= Stored records =
=======
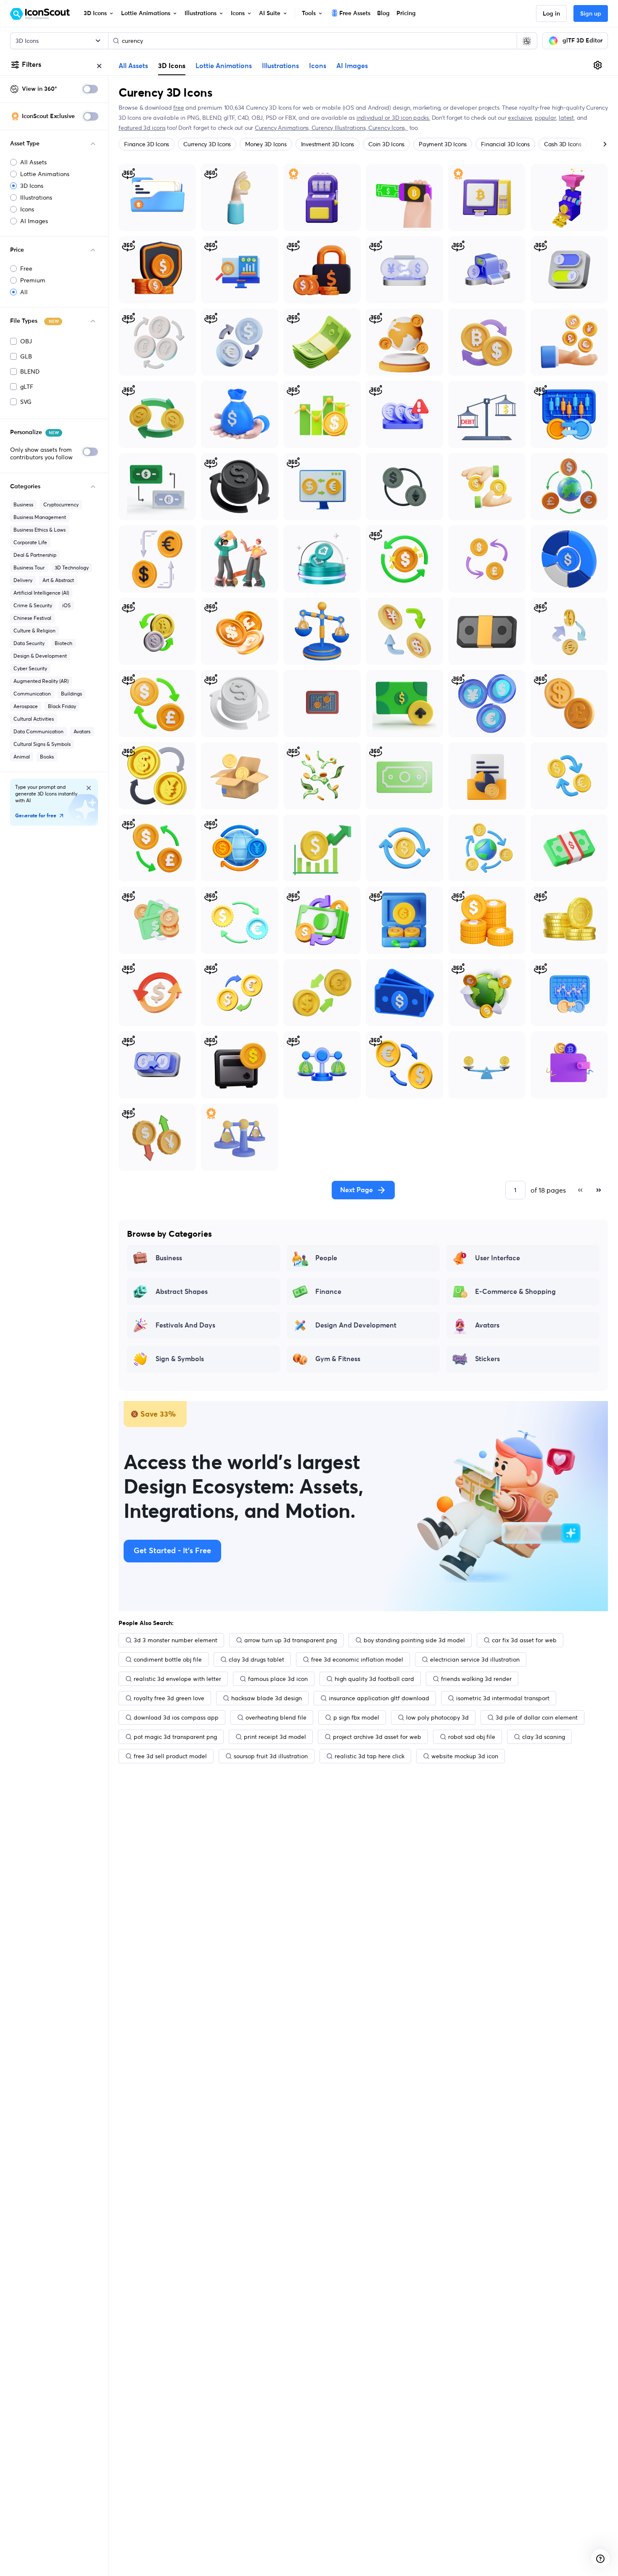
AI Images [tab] (352, 66)
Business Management (39, 517)
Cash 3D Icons (562, 144)
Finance (328, 1291)
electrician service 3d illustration (475, 1659)
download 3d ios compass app (176, 1717)
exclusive (520, 117)
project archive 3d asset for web (377, 1737)
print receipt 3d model (275, 1737)
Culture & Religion (34, 630)
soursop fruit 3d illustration (271, 1756)
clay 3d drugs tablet (256, 1659)
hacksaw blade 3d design (266, 1698)
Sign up (590, 14)
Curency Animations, (283, 128)
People (326, 1258)
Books (47, 756)
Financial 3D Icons (505, 144)
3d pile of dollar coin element (537, 1717)
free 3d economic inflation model (357, 1659)
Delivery (22, 580)
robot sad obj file (471, 1737)
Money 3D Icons (266, 144)
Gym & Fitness (337, 1359)
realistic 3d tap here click (369, 1756)
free (178, 107)
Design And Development (355, 1325)
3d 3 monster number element (175, 1640)
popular (545, 117)
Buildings (71, 693)
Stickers (487, 1359)
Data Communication (38, 731)
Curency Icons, (388, 128)
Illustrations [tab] (280, 66)
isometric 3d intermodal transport (502, 1698)
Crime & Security (32, 605)
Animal (21, 756)
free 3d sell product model (170, 1756)
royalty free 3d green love (169, 1698)
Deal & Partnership (34, 555)
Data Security (29, 643)
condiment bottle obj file (168, 1659)
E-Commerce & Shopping (515, 1291)
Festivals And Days (185, 1325)
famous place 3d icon (278, 1679)
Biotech (63, 643)
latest (566, 117)
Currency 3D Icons (207, 144)
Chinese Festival (32, 618)
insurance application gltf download (379, 1698)
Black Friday (62, 706)
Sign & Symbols (180, 1359)
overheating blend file (276, 1717)
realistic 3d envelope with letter (177, 1679)
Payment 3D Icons (443, 144)
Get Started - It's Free (172, 1551)
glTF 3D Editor (582, 41)
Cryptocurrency (61, 504)
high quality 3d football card (374, 1679)
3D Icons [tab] (171, 65)
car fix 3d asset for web (524, 1640)
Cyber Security (30, 668)
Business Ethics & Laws (39, 530)
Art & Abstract (58, 580)
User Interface (497, 1258)
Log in (551, 14)
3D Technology (72, 567)
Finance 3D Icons (146, 144)
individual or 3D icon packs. (393, 117)
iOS (66, 605)
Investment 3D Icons (327, 144)
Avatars (82, 731)
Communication (32, 693)
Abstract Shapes (182, 1291)
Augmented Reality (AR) (41, 681)
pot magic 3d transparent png (175, 1737)
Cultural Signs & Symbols (42, 744)
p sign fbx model (356, 1717)
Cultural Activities (33, 719)
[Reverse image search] (527, 41)
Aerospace (25, 706)
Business (23, 504)
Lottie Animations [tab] (223, 66)
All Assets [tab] (133, 66)
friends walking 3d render (476, 1679)
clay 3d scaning (543, 1737)
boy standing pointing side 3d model (414, 1640)
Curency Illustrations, (340, 128)
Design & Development (40, 656)
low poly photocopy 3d (437, 1717)
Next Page (356, 1190)
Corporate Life (30, 542)
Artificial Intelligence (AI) (41, 593)
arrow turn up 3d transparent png (290, 1640)
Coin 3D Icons (386, 144)
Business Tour (29, 567)
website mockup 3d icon (464, 1756)
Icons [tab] (317, 66)
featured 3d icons (142, 128)
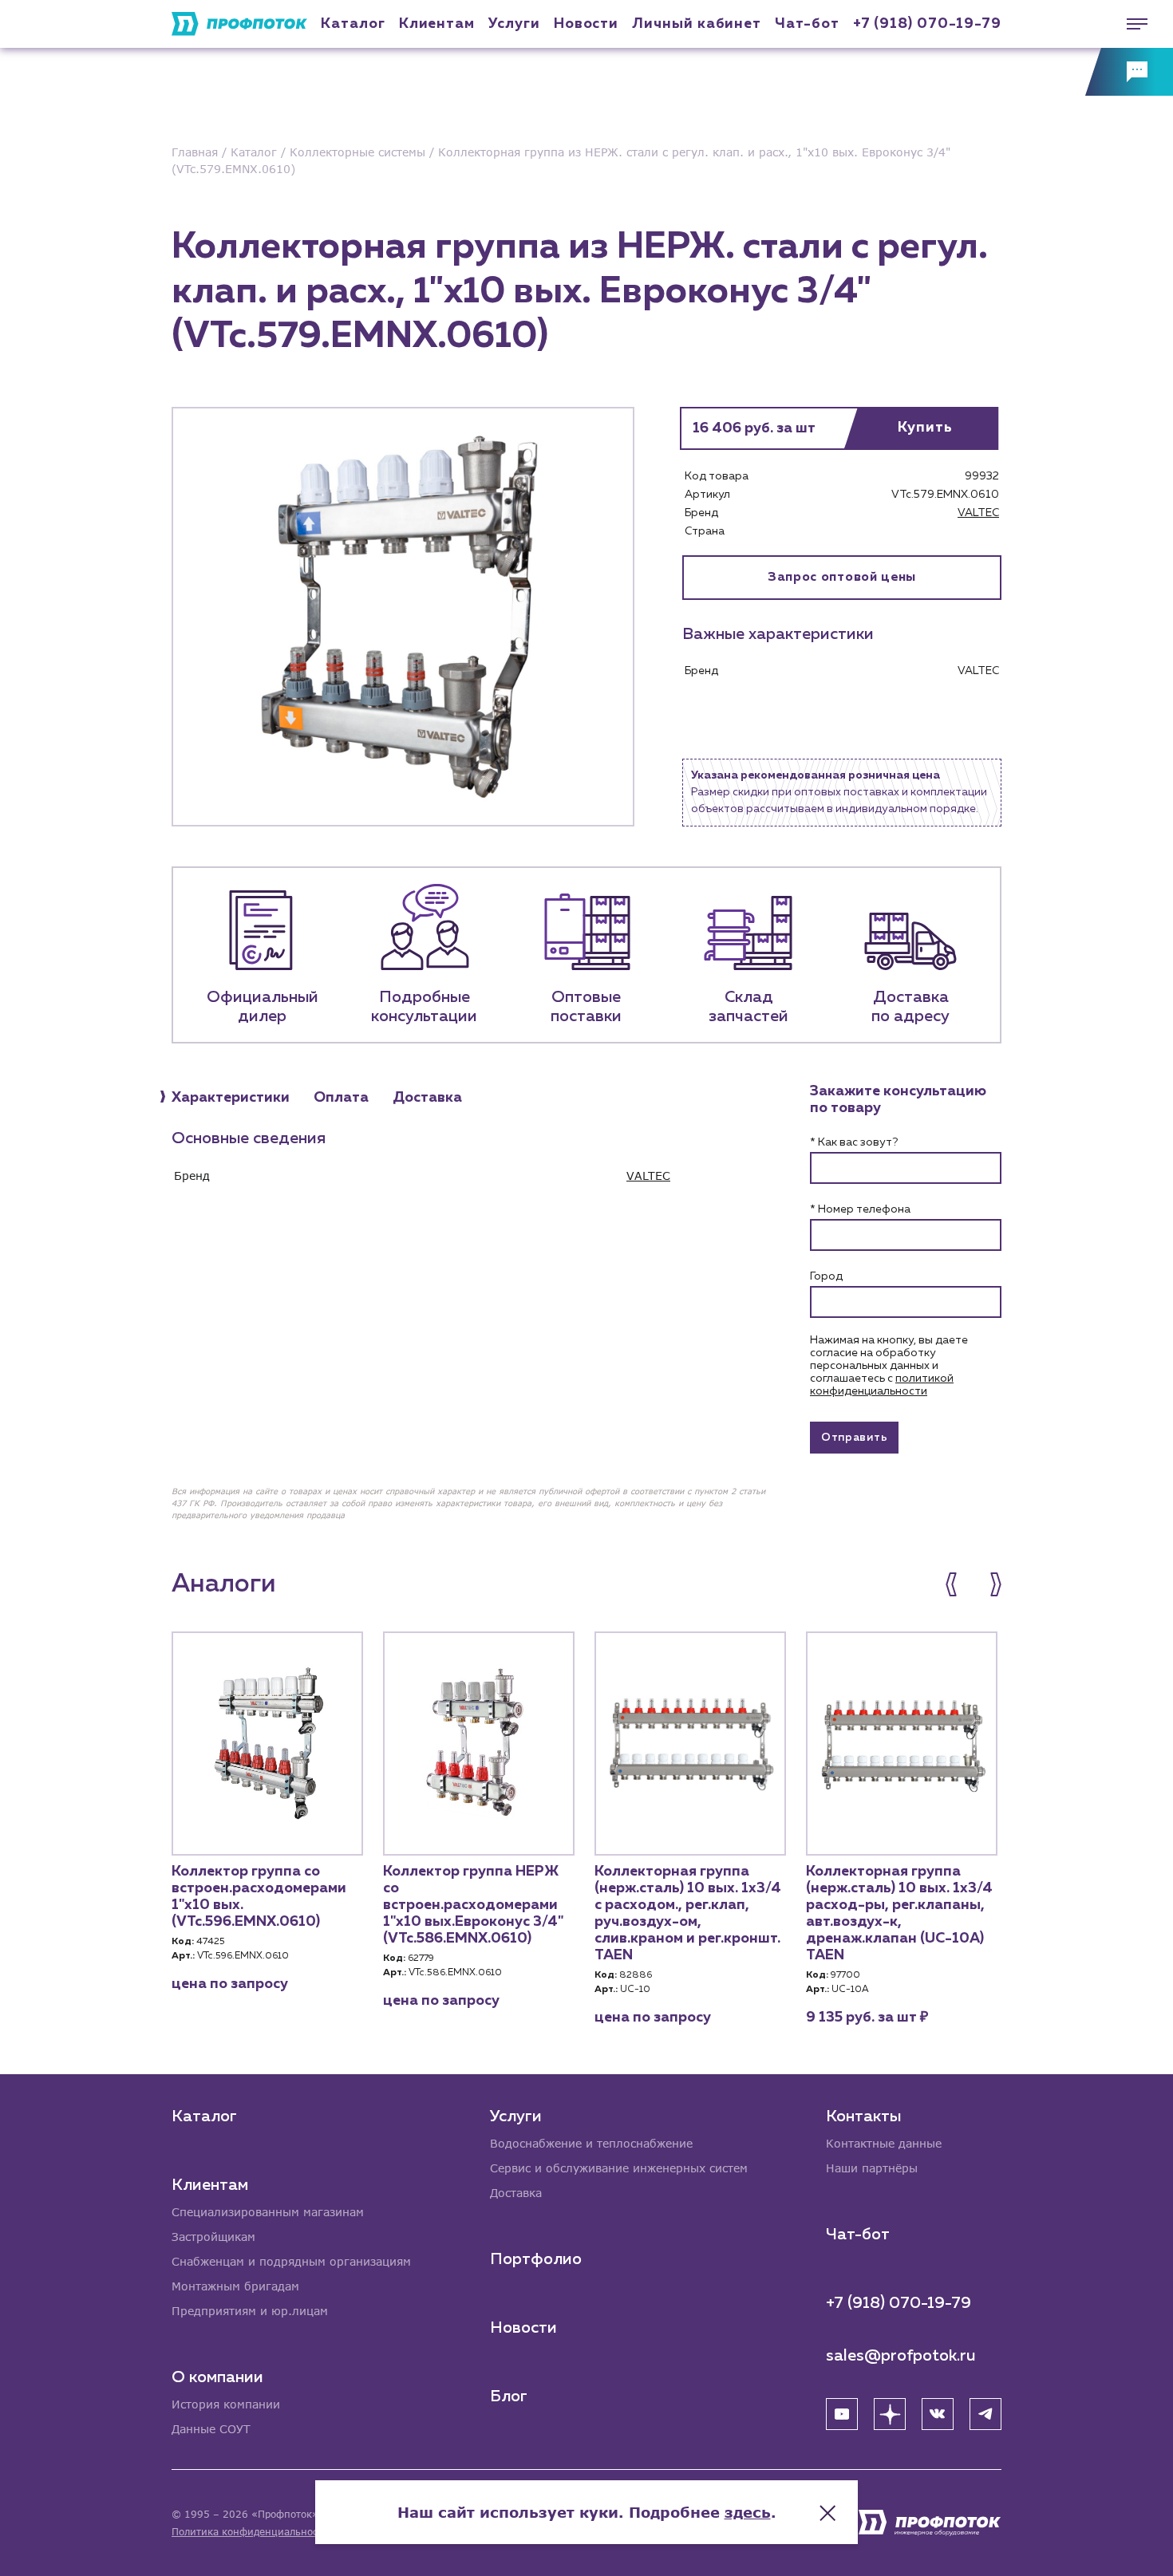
=======
= Exercise =
In the copy, include every line of the entries above exactly and none of the pictures.

= Written reply =
AI Images [tab] (352, 66)
Business Management (39, 517)
Cash 3D Icons (562, 144)
Finance (328, 1291)
electrician service 3d illustration (475, 1659)
download 3d ios compass app (176, 1717)
exclusive (520, 117)
project archive 3d asset for web (377, 1737)
print receipt 3d model (275, 1737)
Culture & Religion (34, 630)
soursop fruit 3d illustration (271, 1756)
clay 3d drugs tablet (256, 1659)
hacksaw blade 3d design (266, 1698)
Sign up (590, 14)
Curency Animations, (283, 128)
People (326, 1258)
Books (47, 756)
Financial 3D Icons (505, 144)
3d pile of dollar coin element (537, 1717)
free 3d economic inflation model (357, 1659)
Delivery (22, 580)
robot sad obj file (471, 1737)
Money 3D Icons (266, 144)
Gym & Fitness (337, 1359)
realistic 3d tap here click (369, 1756)
free (178, 107)
Design And Development (355, 1325)
3d 3 monster number element (175, 1640)
popular (545, 117)
Buildings (71, 693)
Stickers (487, 1359)
Data Communication (38, 731)
Curency Icons, (388, 128)
Illustrations [tab] (280, 66)
isometric 3d intermodal transport (502, 1698)
Crime & Security (32, 605)
Animal (21, 756)
free 3d sell product model (170, 1756)
royalty free 3d green love (169, 1698)
Deal & Partnership (34, 555)
Data Security (29, 643)
condiment bottle obj file (168, 1659)
E-Commerce & Shopping (515, 1291)
Festivals And Days (185, 1325)
famous place 3d icon (278, 1679)
Biotech (63, 643)
latest (566, 117)
Currency 3D Icons (207, 144)
Chinese Festival (32, 618)
insurance application gltf download (379, 1698)
Black Friday (62, 706)
Sign & Symbols (180, 1359)
overheating blend file (276, 1717)
realistic 3d envelope with letter (177, 1679)
Payment 3D Icons (443, 144)
Get Started - It's Free (172, 1551)
glTF 3D Editor (582, 41)
Cryptocurrency (61, 504)
high quality 3d football card (374, 1679)
3D Icons [tab] (171, 65)
car fix 3d asset for web (524, 1640)
Cyber Security (30, 668)
Business Ethics & Laws (39, 530)
Art & Abstract (58, 580)
User Interface (497, 1258)
Log in (551, 14)
3D Technology (72, 567)
Finance 3D Icons (146, 144)
individual or 3D icon packs. (393, 117)
iOS (66, 605)
Investment 3D Icons (327, 144)
Avatars (82, 731)
Communication (32, 693)
Abstract Shapes (182, 1291)
Augmented Reality (AR) (41, 681)
pot magic 3d transparent png (175, 1737)
Cultural Signs & Symbols (42, 744)
p sign fbx model (356, 1717)
Cultural Activities (33, 719)
[Reverse image search] (527, 41)
Aerospace (25, 706)
Business (23, 504)
Lottie Animations [tab] (223, 66)
All Assets [tab] (133, 66)
friends walking 3d render (476, 1679)
clay 3d scaning (543, 1737)
boy standing pointing side 3d model (414, 1640)
Curency Illustrations, (340, 128)
Design & Development (40, 656)
low poly photocopy 3d (437, 1717)
Next Page (356, 1190)
Corporate Life (30, 542)
Artificial Intelligence (AI) (41, 593)
arrow turn up 3d transparent png (290, 1640)
Coin 3D Icons (386, 144)
Business Tour (29, 567)
website mockup 3d icon (464, 1756)
Icons [tab] (317, 66)
featured 3d icons (142, 128)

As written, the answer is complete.